[What is required] Show each line of the data below that has the string "computer" in it.

[Dataset records]
......

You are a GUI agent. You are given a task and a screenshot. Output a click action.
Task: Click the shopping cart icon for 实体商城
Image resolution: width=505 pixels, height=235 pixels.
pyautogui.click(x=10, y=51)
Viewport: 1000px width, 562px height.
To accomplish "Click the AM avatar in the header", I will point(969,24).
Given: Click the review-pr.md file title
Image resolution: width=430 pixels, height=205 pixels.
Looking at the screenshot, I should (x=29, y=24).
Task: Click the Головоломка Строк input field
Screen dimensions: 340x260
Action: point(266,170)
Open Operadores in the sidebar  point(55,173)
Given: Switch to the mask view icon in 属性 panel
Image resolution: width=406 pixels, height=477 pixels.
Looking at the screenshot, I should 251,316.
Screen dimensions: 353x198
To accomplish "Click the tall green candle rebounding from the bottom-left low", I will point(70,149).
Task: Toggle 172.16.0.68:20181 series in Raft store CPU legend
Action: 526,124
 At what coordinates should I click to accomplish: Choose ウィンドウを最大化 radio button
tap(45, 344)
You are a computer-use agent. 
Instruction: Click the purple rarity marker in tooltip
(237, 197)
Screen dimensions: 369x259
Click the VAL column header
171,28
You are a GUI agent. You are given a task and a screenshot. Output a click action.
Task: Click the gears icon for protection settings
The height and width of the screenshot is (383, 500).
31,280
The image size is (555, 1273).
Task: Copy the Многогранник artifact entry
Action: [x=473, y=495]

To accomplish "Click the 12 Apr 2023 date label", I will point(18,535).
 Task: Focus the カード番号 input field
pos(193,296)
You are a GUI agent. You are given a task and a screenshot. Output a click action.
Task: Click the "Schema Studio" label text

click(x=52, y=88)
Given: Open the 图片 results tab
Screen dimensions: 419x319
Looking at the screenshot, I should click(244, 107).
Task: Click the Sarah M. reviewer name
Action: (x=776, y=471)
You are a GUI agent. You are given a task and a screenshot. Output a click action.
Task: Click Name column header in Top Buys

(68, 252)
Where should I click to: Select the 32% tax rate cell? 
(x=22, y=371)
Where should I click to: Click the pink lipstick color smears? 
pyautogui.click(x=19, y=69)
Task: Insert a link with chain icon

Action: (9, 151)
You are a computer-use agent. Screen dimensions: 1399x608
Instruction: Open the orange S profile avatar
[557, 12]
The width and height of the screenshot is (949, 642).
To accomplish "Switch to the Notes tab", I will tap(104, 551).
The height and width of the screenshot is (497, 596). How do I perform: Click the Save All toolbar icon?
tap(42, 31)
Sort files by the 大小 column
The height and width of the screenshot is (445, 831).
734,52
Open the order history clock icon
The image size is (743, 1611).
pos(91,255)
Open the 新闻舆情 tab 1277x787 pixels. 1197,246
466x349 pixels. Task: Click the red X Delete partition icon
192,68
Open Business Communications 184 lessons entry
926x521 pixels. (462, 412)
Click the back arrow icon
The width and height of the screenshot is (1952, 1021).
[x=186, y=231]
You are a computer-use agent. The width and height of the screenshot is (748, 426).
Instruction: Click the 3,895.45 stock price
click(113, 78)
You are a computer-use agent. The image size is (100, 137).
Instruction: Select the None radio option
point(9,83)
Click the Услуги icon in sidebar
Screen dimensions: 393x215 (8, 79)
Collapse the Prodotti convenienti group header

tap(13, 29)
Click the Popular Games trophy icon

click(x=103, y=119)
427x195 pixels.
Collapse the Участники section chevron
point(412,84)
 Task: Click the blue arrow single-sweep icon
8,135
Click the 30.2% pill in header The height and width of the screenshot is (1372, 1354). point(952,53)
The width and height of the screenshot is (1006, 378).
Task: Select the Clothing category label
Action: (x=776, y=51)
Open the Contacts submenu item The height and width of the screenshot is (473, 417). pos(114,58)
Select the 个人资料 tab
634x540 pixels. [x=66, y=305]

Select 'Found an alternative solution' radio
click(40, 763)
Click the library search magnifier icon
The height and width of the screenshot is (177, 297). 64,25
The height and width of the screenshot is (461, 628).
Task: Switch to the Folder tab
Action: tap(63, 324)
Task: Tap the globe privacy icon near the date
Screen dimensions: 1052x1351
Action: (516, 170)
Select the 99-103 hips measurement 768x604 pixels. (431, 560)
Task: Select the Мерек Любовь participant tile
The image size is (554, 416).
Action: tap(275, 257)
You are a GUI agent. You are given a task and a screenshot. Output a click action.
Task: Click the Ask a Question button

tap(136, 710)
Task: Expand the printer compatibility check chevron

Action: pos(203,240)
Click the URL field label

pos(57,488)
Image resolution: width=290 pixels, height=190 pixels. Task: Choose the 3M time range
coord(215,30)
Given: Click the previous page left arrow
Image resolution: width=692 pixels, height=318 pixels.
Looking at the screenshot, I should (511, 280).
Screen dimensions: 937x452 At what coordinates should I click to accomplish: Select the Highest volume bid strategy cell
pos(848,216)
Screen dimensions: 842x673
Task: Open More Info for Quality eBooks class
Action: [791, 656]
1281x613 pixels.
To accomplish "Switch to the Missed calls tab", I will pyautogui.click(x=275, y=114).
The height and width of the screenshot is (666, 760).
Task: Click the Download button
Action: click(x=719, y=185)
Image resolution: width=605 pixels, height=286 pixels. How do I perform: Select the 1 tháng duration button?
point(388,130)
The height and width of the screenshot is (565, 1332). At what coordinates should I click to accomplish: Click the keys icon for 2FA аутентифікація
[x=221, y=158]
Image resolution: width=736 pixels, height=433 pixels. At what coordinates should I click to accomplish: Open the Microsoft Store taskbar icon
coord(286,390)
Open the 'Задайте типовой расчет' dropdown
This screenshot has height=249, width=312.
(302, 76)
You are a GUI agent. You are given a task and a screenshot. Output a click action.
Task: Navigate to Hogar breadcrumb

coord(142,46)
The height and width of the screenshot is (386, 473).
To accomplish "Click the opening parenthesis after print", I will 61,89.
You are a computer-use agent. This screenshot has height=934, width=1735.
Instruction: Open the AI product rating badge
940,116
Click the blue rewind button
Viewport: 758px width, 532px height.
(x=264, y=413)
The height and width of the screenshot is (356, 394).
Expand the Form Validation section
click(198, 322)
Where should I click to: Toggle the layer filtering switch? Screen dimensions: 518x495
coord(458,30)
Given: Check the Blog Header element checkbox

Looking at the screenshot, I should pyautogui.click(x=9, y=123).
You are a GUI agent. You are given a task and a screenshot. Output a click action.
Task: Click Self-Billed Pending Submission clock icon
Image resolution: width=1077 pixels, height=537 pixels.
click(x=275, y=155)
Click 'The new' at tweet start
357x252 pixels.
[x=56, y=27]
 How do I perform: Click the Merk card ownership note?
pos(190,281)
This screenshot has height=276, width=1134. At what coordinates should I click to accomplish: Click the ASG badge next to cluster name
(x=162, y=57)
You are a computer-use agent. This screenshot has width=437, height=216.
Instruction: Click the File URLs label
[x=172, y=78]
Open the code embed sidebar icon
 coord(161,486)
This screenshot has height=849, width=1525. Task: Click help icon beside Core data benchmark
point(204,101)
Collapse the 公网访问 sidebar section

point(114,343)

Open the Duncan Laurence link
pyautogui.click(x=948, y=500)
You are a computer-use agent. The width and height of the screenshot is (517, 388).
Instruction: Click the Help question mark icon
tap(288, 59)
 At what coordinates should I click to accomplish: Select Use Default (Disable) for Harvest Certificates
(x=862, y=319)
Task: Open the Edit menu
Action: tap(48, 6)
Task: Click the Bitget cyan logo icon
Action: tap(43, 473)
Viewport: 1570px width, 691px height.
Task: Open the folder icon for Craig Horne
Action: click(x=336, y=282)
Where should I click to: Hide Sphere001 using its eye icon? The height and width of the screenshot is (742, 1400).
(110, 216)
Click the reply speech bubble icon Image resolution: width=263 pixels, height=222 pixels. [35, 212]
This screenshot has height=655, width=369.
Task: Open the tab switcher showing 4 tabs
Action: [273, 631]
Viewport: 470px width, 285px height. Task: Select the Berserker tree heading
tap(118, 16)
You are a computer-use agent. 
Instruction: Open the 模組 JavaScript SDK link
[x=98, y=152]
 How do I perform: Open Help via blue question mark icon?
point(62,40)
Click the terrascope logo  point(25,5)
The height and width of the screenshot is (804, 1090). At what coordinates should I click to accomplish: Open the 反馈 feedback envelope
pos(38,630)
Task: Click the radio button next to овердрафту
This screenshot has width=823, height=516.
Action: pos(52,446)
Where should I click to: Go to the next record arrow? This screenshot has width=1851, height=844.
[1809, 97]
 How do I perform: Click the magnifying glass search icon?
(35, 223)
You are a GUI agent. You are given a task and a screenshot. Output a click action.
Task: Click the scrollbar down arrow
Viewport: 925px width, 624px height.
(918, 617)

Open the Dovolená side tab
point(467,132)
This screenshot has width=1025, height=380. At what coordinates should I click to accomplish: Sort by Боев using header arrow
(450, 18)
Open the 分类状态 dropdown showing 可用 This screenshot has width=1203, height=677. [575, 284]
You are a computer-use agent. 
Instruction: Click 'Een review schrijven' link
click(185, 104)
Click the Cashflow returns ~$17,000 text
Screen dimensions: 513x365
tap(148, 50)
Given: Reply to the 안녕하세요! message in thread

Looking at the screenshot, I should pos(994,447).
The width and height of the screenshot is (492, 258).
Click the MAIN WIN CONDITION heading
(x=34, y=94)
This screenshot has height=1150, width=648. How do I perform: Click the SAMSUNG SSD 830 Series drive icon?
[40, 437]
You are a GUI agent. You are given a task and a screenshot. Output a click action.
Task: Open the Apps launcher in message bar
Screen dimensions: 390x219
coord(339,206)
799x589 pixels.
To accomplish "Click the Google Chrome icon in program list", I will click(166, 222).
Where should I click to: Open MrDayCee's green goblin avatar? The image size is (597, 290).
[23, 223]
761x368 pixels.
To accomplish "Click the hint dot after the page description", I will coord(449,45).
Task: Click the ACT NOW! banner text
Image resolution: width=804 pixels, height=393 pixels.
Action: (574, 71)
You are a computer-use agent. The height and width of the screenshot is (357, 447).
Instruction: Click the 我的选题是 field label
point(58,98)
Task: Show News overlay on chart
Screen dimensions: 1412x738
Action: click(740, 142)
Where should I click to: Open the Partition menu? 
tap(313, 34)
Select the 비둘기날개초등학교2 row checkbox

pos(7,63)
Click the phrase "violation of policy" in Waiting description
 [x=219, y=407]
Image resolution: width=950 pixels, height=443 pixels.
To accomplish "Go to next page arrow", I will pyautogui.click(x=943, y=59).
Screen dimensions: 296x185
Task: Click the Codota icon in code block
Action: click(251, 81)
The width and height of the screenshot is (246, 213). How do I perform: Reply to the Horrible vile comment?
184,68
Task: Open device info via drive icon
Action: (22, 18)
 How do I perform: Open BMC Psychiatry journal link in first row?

......

[Written answer]
You are a computer-use agent. 
You are a computer-use agent. Screen dimensions: 1399x608
You are a computer-use agent. The width and height of the screenshot is (748, 426).
You are a computer-use agent. The image size is (100, 137).
You are a computer-use agent. This screenshot has height=934, width=1735.
You are a computer-use agent. This screenshot has width=437, height=216.
You are a computer-use agent. The width and height of the screenshot is (517, 388).
You are a computer-use agent. 
You are a computer-use agent. 
You are a computer-use agent. The height and width of the screenshot is (357, 447).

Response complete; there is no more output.